Splunk Search

How to search which forwarder is sending the most data to an indexer?

MikeBertelsen
Communicator

How can I determine which forwarder is impacting the indexer the most?
I have an index taking up 53 gigs of space with an event count of 296 million.
There are multiple forwarders feeding into this index.
The forwarders with the most events have directories that are less than 2 gigs in size.
I am manually going server to server to try and determine 'what is using all the space?'

0 Karma

MikeBertelsen
Communicator

Turns out the individual that set up the monitoring on these twelve servers didn't exclude log rolling.
I'm going to clean up the monitoring and if the issue persists i will seek assistance another day.
Thanks for the answers and support.

Mike

0 Karma

MikeBertelsen
Communicator

To clarify I'm interested in the data versus the events. Can a filepath containing 2 gigs spawn 10 gigs of disk space on an index?

In this case 12 hosts are involved. Each apparently has files that total about 2 gigs. So at best I would expect that the index size on disk would be about 16 gigs on a daily basis.

Putting it another way, SoS reports that this index is consuming on average 30 gigs of data per day. Where is the other 14 gigs coming from?

0 Karma

s2_splunk
Splunk Employee
Splunk Employee

Mike,
it is technically possible, but seems a bit out of the ordinary. Raw data usually compresses very nicely on disk, we frequently see compression rates beyond 75%.
The remaining disk space is used for the indexes and metadata that go along with the raw data. If you, for example, configured INDEXED_EXTRACTIONS = json/xml/etc. and you have very high cardinality in your source data, the size of the index files can quickly exceed the raw data size on disk.

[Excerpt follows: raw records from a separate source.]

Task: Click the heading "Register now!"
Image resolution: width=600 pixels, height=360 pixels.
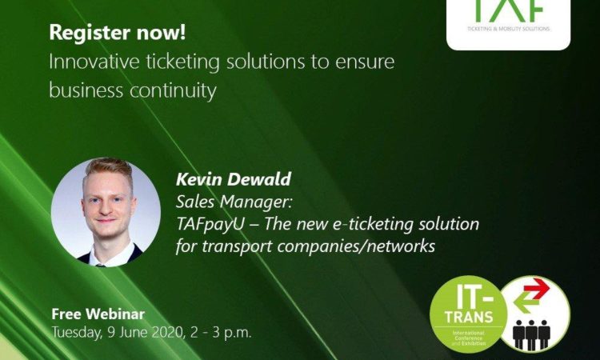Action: [x=117, y=33]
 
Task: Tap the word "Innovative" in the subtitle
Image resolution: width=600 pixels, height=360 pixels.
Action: [x=94, y=62]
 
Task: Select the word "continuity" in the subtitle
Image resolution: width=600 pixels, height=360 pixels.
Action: [x=173, y=91]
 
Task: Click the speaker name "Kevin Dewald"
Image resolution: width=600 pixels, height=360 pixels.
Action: [x=234, y=179]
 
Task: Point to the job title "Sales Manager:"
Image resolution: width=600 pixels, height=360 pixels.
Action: [x=234, y=202]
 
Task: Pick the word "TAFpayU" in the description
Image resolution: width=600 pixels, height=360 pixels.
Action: [x=210, y=224]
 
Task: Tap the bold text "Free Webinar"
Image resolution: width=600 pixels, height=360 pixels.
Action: [x=98, y=314]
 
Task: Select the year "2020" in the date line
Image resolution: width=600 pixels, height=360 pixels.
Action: [x=168, y=332]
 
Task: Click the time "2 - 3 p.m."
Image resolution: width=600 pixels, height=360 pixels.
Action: [x=221, y=333]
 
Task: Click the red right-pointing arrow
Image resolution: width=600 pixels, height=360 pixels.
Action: [x=537, y=289]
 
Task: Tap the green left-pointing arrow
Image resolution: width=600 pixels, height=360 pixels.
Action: [x=527, y=303]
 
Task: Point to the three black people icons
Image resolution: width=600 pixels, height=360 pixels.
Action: [x=531, y=334]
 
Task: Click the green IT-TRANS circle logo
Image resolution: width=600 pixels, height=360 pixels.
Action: [x=468, y=314]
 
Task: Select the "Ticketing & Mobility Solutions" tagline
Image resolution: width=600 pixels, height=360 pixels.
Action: [x=508, y=29]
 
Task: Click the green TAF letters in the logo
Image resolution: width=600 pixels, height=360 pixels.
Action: [x=509, y=10]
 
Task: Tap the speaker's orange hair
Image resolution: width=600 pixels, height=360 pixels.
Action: [x=108, y=169]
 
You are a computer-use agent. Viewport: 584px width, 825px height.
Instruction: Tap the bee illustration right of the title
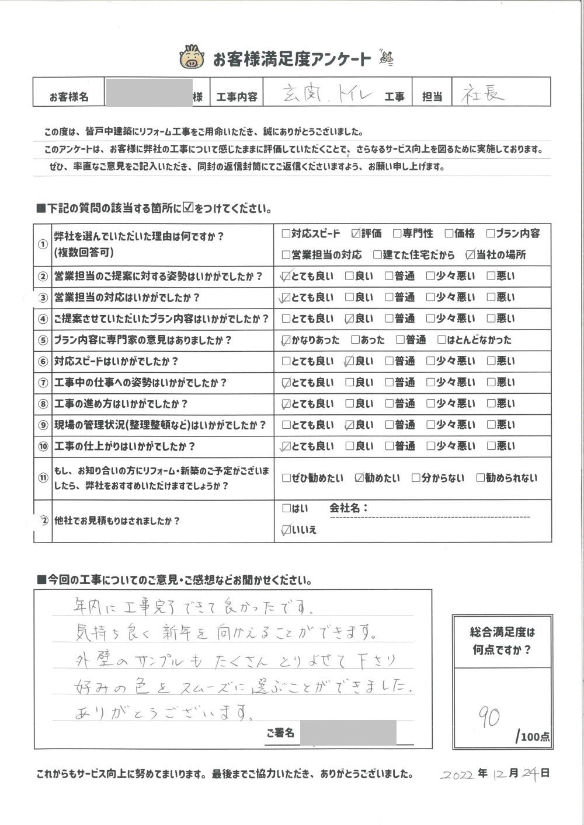(x=386, y=57)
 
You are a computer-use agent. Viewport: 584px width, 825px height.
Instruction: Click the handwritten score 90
(x=489, y=716)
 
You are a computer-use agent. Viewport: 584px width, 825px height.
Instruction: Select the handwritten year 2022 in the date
(x=458, y=774)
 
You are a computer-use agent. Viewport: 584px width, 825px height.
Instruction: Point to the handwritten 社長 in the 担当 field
(x=484, y=94)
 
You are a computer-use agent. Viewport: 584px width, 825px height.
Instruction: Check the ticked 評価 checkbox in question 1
(x=356, y=234)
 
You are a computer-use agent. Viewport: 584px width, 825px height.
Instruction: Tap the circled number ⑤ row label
(x=42, y=340)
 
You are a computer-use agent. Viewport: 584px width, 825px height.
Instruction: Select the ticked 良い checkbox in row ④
(x=350, y=319)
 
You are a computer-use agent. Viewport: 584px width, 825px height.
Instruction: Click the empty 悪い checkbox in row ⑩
(x=491, y=446)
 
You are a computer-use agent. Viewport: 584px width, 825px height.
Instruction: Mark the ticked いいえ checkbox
(x=286, y=530)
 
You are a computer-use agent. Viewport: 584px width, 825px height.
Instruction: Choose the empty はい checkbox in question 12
(x=286, y=508)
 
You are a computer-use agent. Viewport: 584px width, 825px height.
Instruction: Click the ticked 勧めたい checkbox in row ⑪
(x=359, y=478)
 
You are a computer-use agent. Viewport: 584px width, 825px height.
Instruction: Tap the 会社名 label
(x=349, y=508)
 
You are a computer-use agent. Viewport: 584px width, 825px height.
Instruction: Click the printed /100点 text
(x=533, y=737)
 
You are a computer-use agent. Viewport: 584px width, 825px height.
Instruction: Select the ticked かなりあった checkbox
(x=286, y=340)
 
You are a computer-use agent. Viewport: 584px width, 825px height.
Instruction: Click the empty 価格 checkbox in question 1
(x=449, y=234)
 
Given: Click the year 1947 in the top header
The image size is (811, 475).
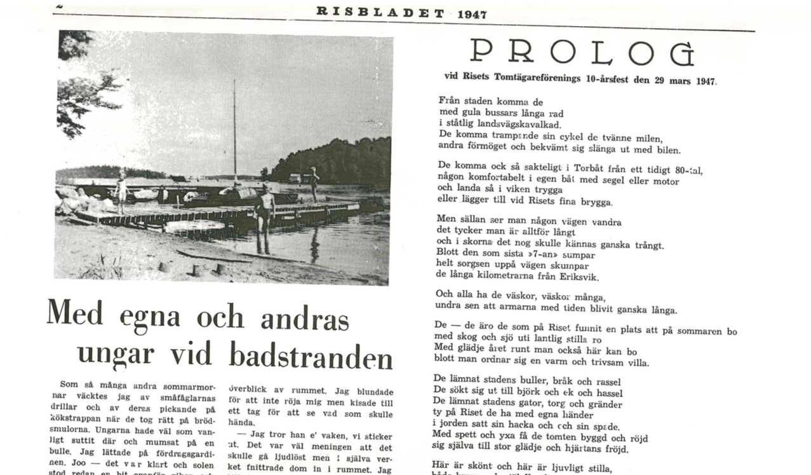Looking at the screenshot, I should [x=472, y=14].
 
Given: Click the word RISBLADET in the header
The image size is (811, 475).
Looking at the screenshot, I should [x=381, y=11].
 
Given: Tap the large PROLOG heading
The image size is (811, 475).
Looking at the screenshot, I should [x=581, y=53].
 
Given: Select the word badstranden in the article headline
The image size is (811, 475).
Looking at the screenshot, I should [x=311, y=356].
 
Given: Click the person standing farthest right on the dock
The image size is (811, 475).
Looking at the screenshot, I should [x=314, y=183].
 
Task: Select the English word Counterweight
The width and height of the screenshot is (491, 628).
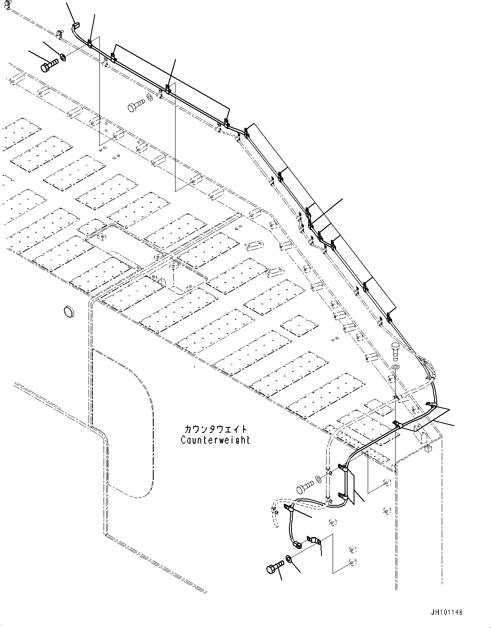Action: coord(215,440)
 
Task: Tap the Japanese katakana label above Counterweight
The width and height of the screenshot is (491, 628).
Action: coord(215,429)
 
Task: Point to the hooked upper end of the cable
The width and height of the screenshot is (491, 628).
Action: coord(74,27)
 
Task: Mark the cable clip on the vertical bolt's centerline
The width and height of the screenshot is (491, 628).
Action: coord(396,424)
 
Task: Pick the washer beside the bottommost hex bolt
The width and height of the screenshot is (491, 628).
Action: coord(288,559)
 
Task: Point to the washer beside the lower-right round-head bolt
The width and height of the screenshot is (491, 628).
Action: coord(318,478)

In other words: We need a bit more details on how you have your inputs configured for these 12 hosts.
You can also look at the directory structure on the indexer to see if you have multiple large .tsidx files.

Hope this helps.
Stefan

0 Karma

bmacias84
Champion

If you are using 6.2 or higher you can use DMC (Distributed Management Console). Here is the raw search you may want

index=_internal host=lyn-del-spl-101 source="*metrics.log" sourcetype=splunkd  group=per_host_thruput | timechart per_second(kb) as per_second sum(kb) as kb by series useother=false limit=15
0 Karma

Yasaswy
Contributor

Hi, the _internal index should have this information. You can try something like:
index=_internal metrics "group=tcpin_connections"

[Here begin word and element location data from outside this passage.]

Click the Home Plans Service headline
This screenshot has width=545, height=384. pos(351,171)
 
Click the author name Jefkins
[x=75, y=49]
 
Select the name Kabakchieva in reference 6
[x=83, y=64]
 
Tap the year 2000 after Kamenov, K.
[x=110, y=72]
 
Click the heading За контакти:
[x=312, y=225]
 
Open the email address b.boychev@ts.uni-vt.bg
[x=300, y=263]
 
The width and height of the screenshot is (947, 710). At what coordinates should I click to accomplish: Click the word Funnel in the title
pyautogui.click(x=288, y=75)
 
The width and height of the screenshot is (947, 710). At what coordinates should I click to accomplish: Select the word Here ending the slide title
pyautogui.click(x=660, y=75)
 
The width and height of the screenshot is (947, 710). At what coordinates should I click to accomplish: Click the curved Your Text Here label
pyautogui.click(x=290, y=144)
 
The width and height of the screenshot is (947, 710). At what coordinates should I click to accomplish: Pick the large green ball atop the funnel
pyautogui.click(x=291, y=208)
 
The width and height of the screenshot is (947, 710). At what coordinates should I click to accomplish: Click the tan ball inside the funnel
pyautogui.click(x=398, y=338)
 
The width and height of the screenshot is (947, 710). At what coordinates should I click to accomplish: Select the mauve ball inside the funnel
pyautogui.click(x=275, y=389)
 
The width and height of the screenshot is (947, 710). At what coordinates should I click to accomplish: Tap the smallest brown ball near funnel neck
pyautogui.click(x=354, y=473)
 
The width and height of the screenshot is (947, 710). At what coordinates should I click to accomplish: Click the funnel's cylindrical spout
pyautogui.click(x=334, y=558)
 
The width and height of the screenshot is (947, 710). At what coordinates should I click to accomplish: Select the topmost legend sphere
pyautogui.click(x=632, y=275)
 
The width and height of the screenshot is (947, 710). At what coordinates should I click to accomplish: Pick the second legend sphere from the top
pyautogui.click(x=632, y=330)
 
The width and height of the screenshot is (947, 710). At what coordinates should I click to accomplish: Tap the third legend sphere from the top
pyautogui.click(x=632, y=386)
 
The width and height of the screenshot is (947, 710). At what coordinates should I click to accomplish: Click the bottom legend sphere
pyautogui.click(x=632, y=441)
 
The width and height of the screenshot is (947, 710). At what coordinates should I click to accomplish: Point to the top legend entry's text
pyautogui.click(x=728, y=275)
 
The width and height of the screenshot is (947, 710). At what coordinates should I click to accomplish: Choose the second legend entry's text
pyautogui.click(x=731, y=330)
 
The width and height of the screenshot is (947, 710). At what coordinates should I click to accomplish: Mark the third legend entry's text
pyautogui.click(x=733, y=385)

"sourceHost" would be the forwarder... you extract per your requirement. Eg
index=_internal earliest=-15m metrics "group=tcpin_connections"|stats sum(tcp_Kprocessed) by sourceHost
or tcp_eps (check out the docs for additional options)

0 Karma

s2_splunk
Splunk Employee
Splunk Employee

You may also get what you need from something like this:
| metadata type=hosts index=

It will return a totalCount column per host. If your forwarders are the original source of your log events, the event count should accurately reflect what's coming from each forwarder.